What you should do
Rewrite the part of the records that opens with the line containing "Task: Click the abspath assignment line" and closes with the line containing "Action: [188, 67]", keeping the requests and adding 46 to every coordinate in the answers. Leave the pictures out.

[Screen grounding records]
● ● ● ● ● ● ●
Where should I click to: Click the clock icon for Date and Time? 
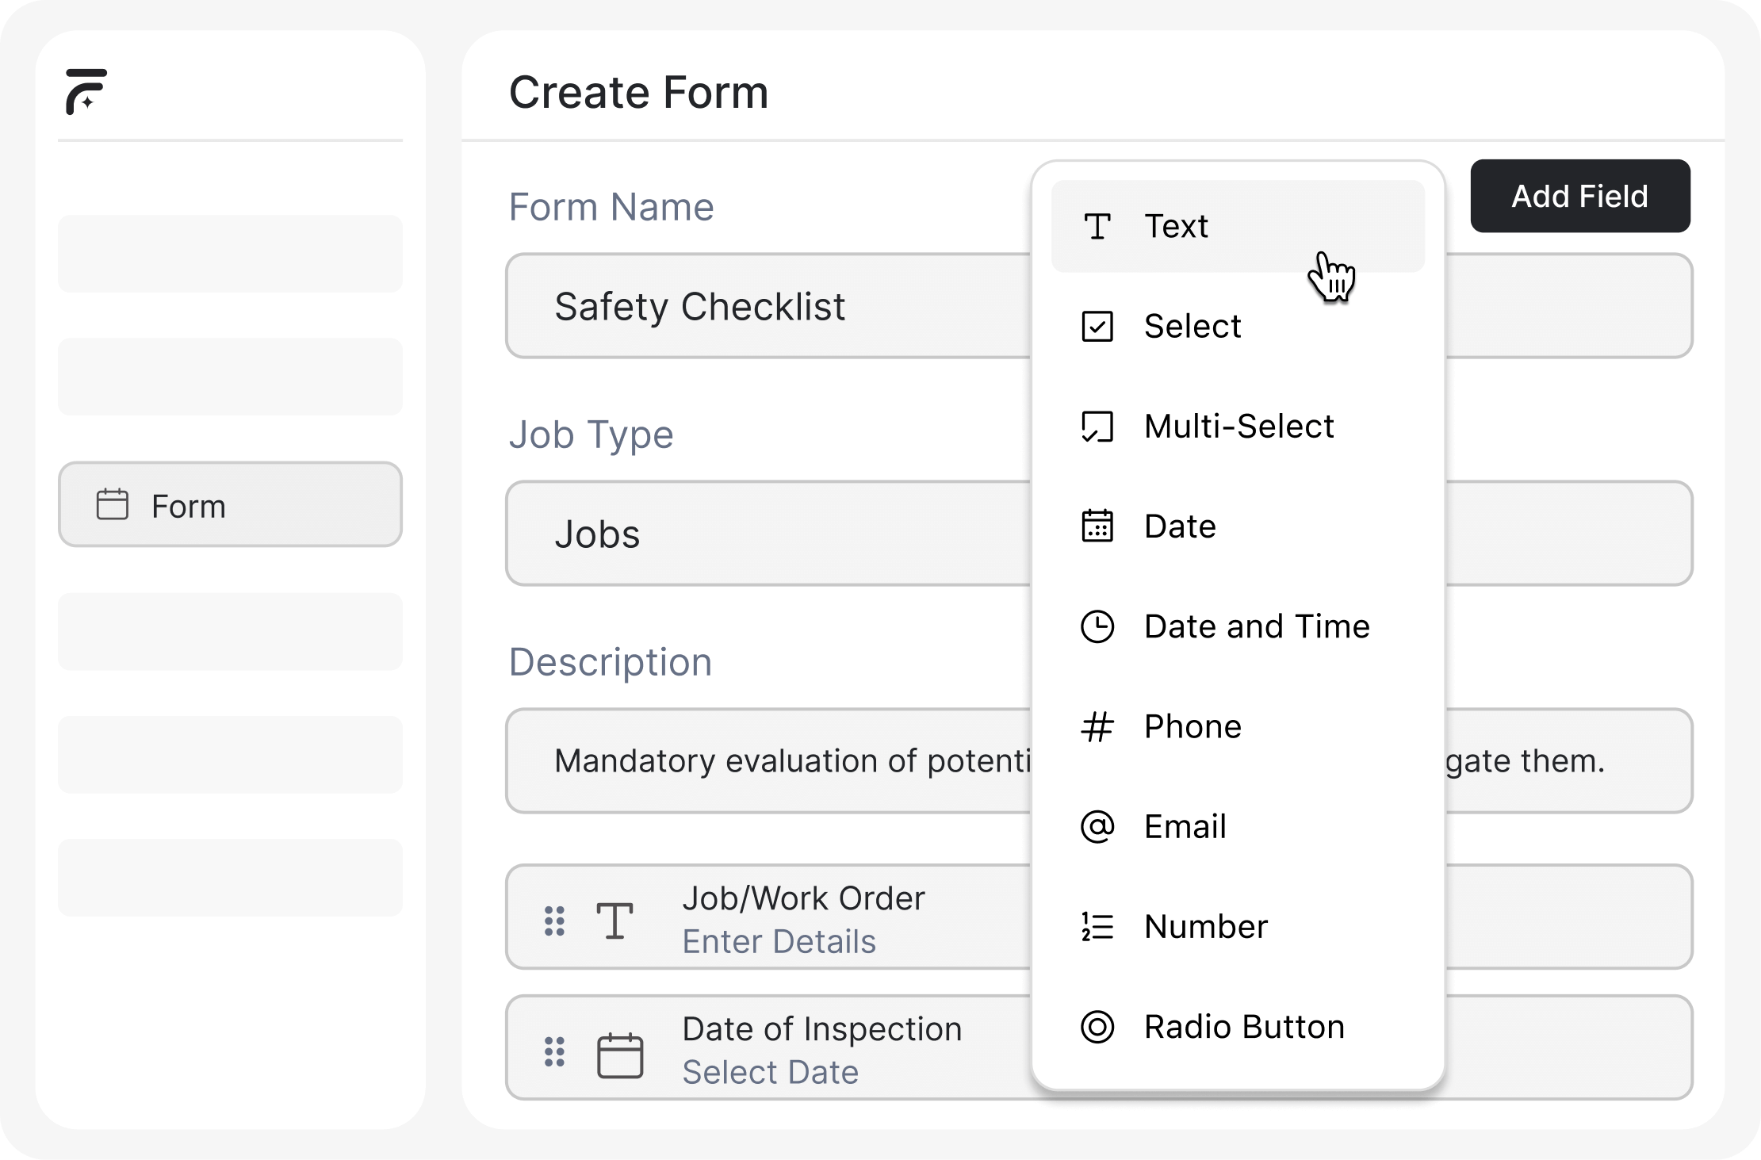point(1097,626)
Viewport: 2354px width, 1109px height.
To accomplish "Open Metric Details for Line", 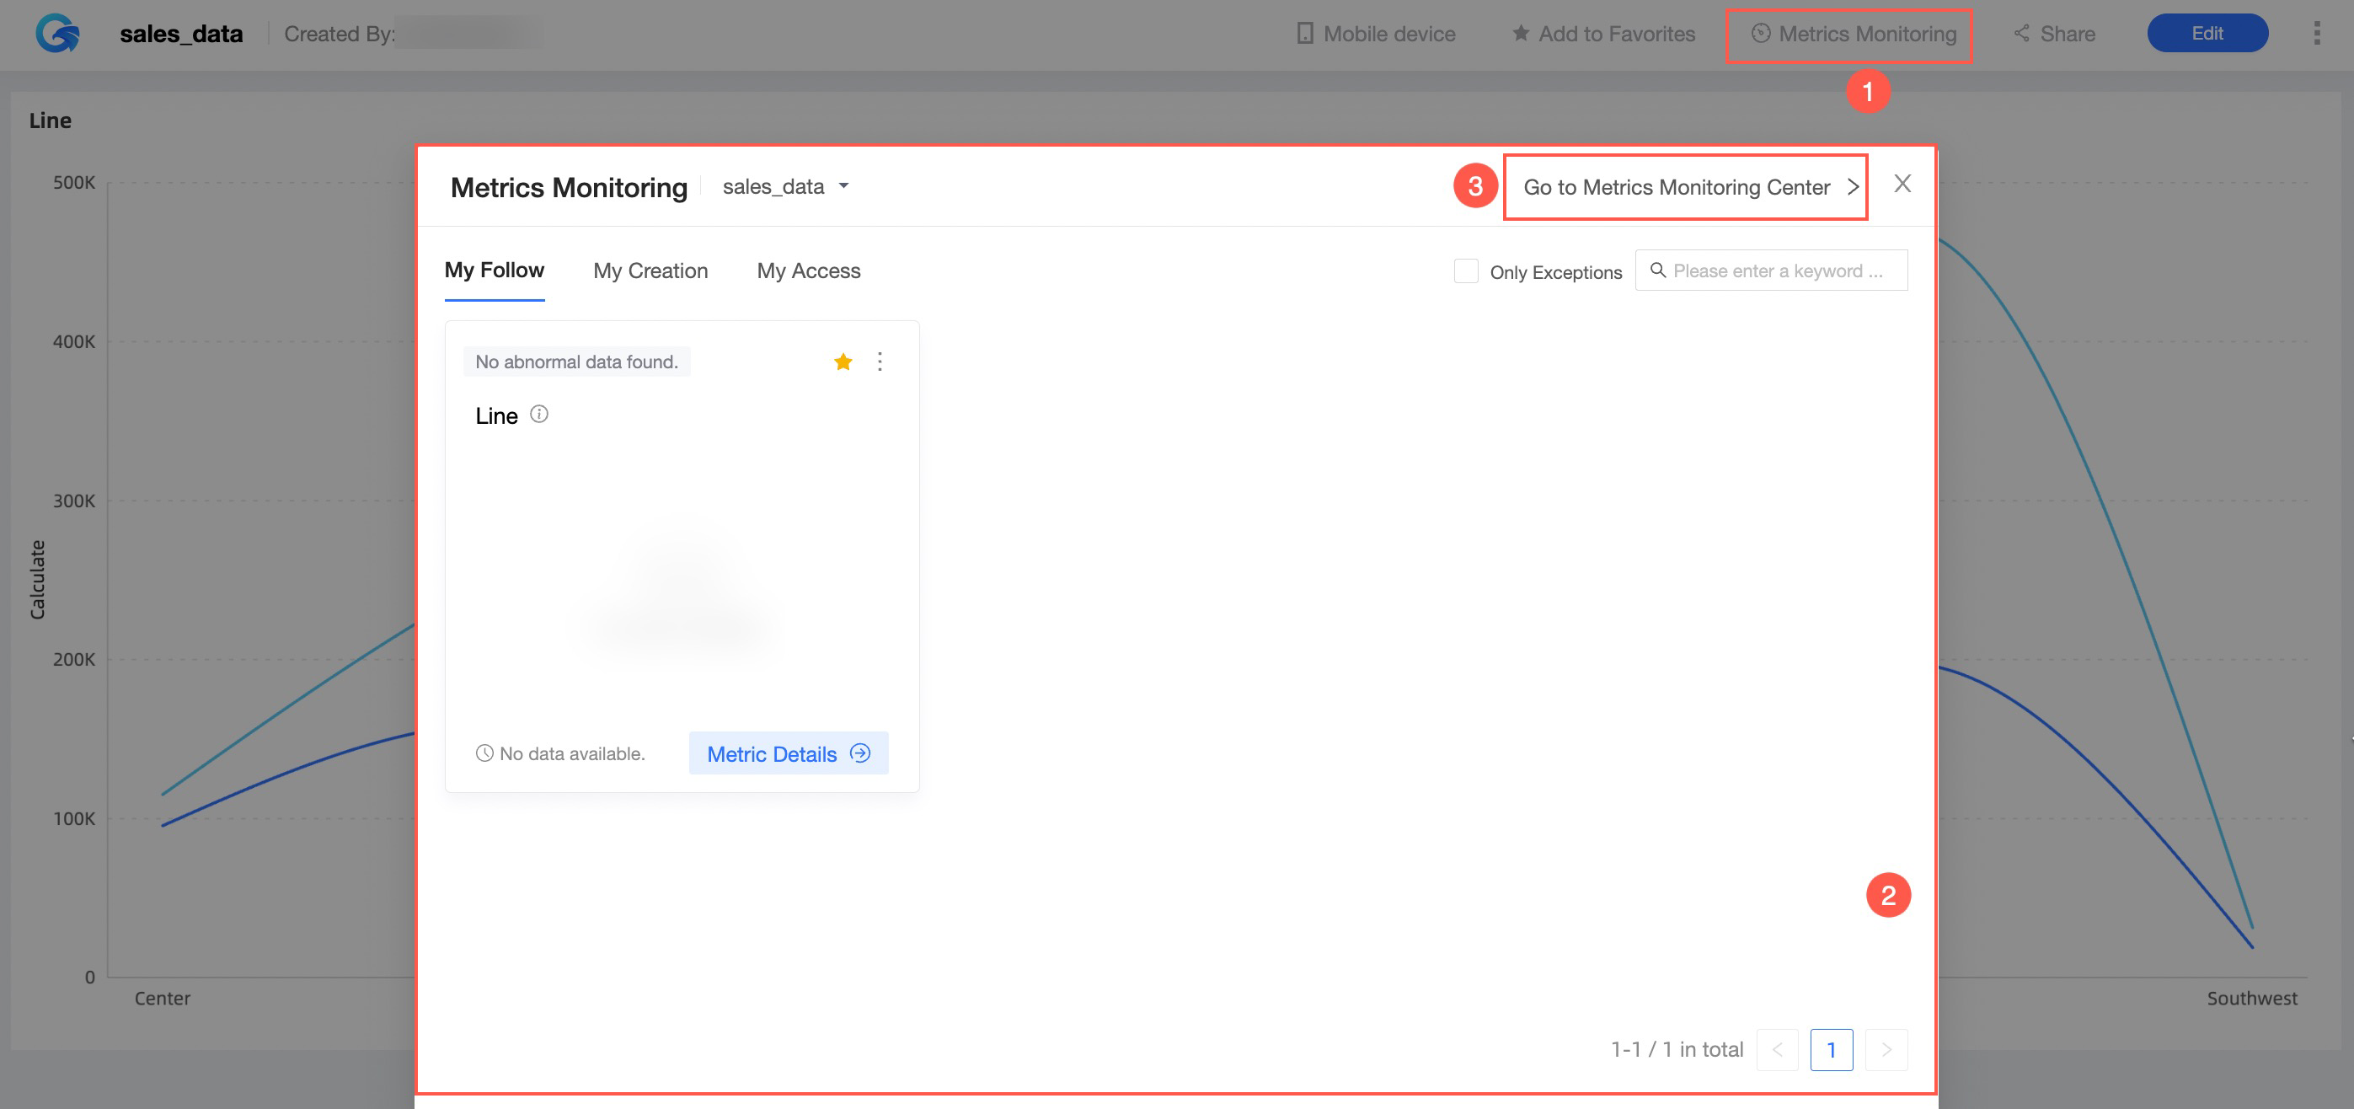I will coord(788,753).
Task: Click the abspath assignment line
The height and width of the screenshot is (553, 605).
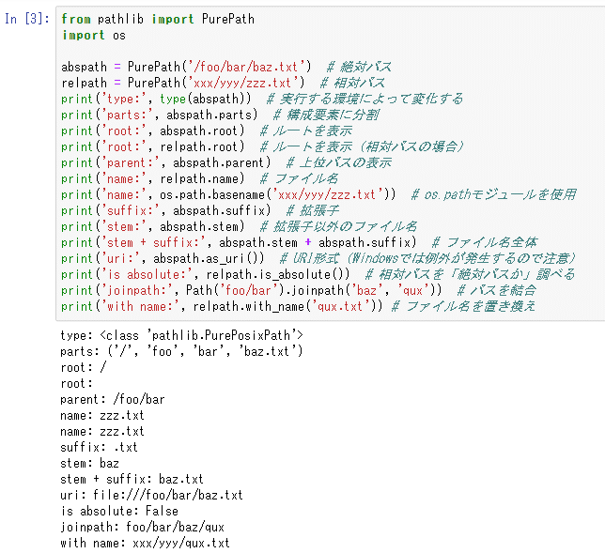Action: [188, 67]
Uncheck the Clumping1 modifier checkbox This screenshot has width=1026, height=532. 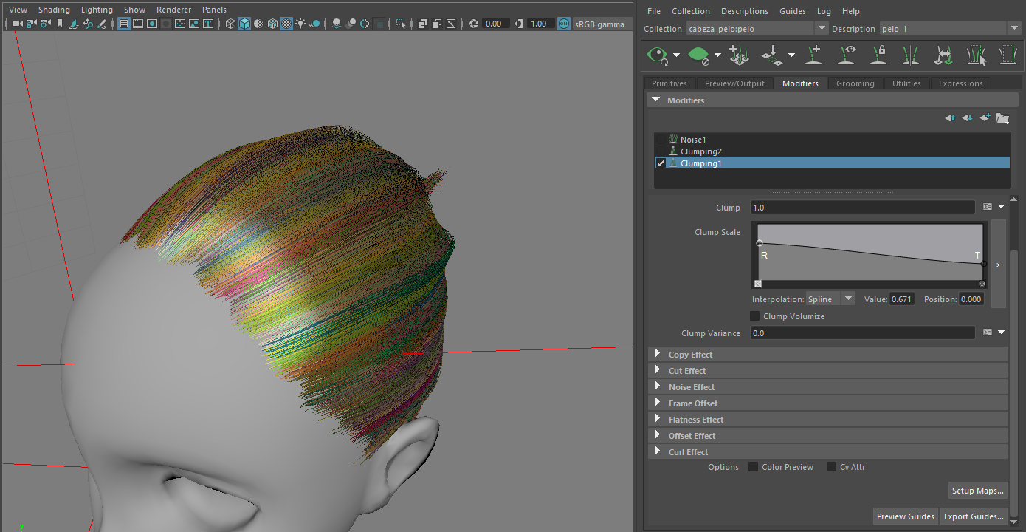point(661,163)
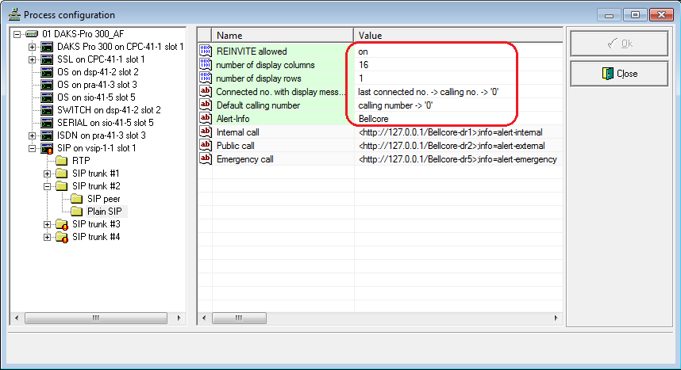
Task: Collapse the SIP trunk #2 node
Action: (x=48, y=186)
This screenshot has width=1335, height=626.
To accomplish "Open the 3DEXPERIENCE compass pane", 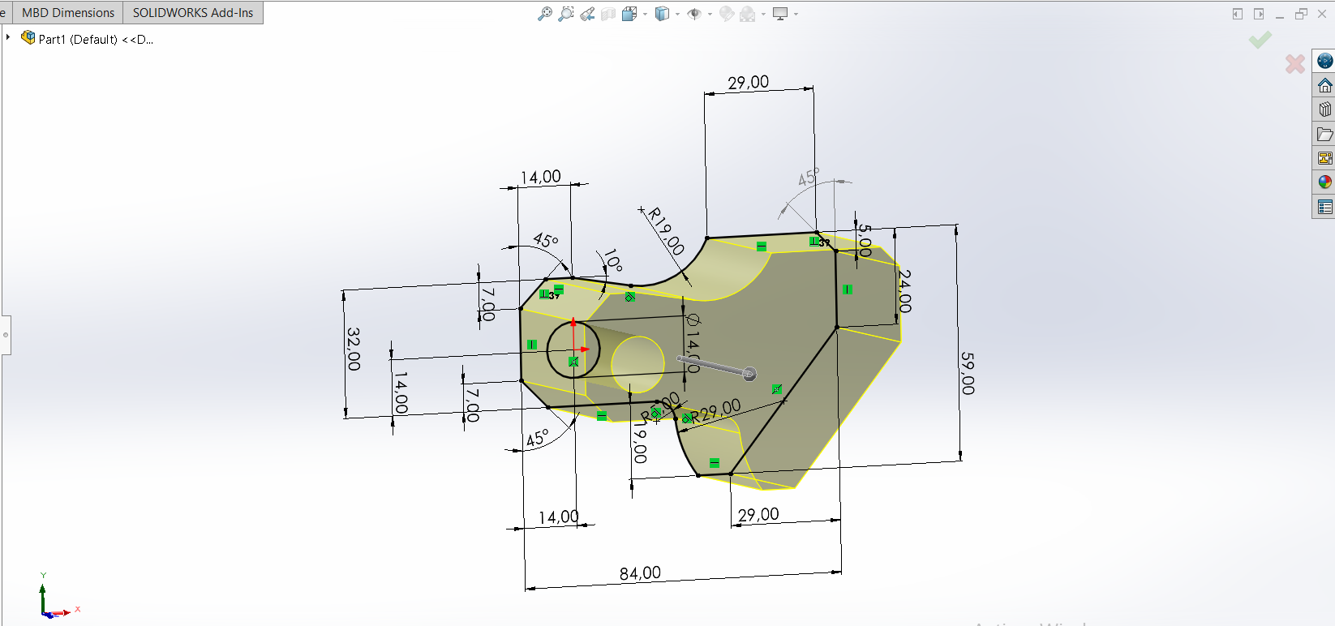I will (x=1324, y=61).
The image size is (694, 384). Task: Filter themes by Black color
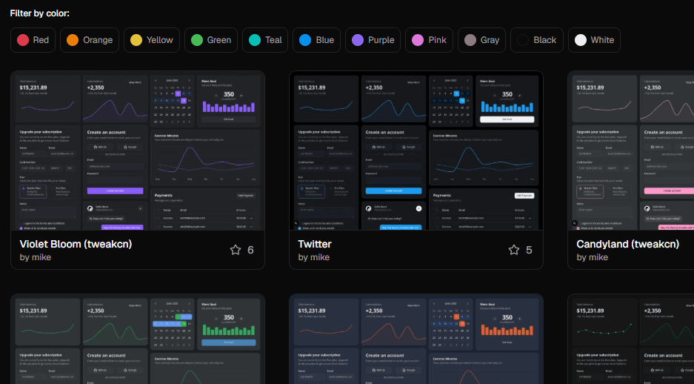tap(536, 40)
● ● ● ● ● ● ●
Output for this exercise
Task: Click the abspath assignment line
The height and width of the screenshot is (553, 605).
Action: [234, 113]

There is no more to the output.